Amos cueillait le fruit des sycomores, arbre qui croît dans les pâturages du désert, et dont le fruit, subissant au préalable une longue préparation pour pouvoir servir de nourriture, n’est utile qu’aux pauvres et aux chétifs qui vivent de peu. Dieu le préparait ainsi à sa vie de privations au milieu d’un peuple qui refusait son ministère. Il n’avait sur son chemin que ce que Dieu lui donnait; de même Jean-Baptiste, le plus grand des prophètes, n’avait que les sauterelles et le miel sauvage, la nourriture du désert. Le Seigneur, lui, n’avait pas même de telles ressources. Le désert ne lui offrait après 40 jours de jeûne que des pierres au lieu de pain. Le Créateur de toutes choses avait faim et soif, et, mille fois plus que ces deux prophètes, dépendait entièrement de Dieu pour y pourvoir.

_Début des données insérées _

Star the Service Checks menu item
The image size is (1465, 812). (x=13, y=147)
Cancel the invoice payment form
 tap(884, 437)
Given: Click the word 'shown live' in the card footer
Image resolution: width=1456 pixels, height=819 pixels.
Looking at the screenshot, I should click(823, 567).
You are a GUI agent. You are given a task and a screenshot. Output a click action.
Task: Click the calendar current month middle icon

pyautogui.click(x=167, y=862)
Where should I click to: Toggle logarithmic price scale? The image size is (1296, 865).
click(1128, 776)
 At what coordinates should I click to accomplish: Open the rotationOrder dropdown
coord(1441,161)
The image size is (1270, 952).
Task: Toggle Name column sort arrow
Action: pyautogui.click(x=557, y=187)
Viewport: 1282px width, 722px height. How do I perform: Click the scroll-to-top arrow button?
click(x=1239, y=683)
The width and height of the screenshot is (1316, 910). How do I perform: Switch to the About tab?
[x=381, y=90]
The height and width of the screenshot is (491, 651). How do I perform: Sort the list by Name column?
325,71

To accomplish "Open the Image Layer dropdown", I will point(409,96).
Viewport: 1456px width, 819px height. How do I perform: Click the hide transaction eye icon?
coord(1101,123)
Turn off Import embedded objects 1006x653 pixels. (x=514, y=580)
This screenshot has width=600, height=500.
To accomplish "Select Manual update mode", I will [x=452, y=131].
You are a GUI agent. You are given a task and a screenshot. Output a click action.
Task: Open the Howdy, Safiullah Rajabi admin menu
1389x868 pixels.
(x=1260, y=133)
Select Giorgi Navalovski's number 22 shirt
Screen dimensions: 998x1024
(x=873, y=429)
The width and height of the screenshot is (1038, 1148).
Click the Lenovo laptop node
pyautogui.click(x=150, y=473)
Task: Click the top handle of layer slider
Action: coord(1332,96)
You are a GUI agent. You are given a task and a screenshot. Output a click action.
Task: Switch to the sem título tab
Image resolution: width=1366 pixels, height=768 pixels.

Au lieu de se laisser effrayer par les menaces d’Amatsia et le courroux de Jéroboam, Amos prophétise contre le sacrificateur qui voudrait se débarrasser de lui. Sa femme se prostitue, ses fils sont tués, son héritage lui est enlevé, lui-même meurt dans une terre impure. Tel est le sort de ceux qui «n’ont pas reçu l’amour de la vérité pour être sauvés». Le jugement individuel sur Amatsia et sa famille n’arrête en rien le jugement général prononcé sur la nation: «Et Israël sera certainement transporté de dessus sa terre» (v. 17).